> _Stored dataset items_
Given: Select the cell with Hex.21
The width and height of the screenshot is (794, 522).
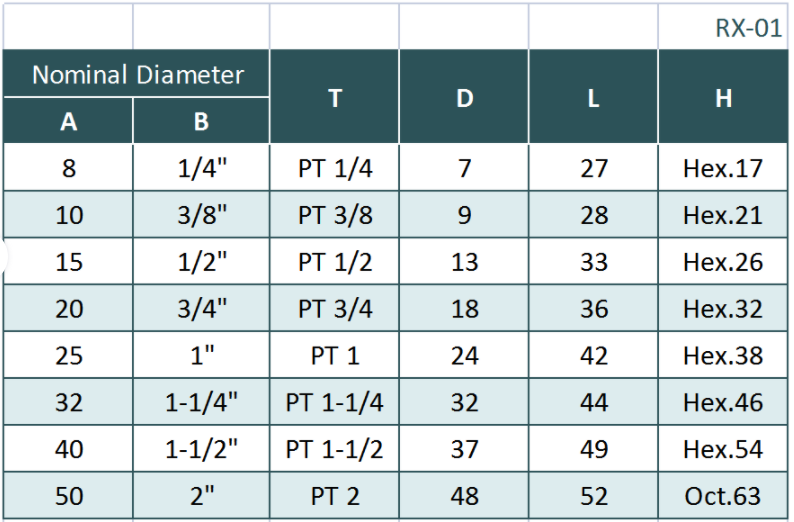Looking at the screenshot, I should [723, 215].
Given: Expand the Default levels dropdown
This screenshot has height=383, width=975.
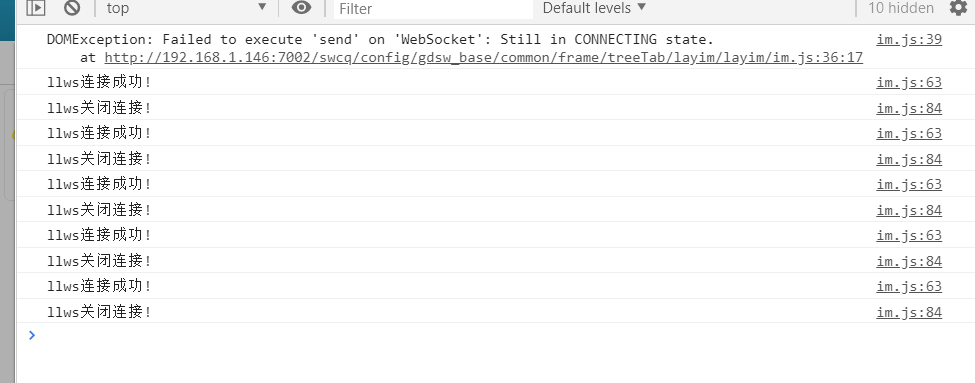Looking at the screenshot, I should pos(594,8).
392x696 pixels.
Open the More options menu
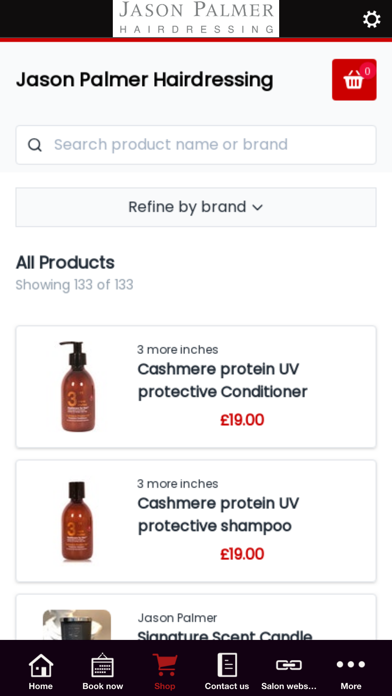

> _WORK INSTRUCTIONS_
Leaving out any pictures, write the records above out exactly as they are.

> _SOLUTION TO THIS PROBLEM_
Given: Select the cell with Hex.21
The width and height of the screenshot is (794, 522).
Looking at the screenshot, I should [723, 215].
Given: Expand the Default levels dropdown
This screenshot has height=383, width=975.
Looking at the screenshot, I should pos(594,8).
392x696 pixels.
Open the More options menu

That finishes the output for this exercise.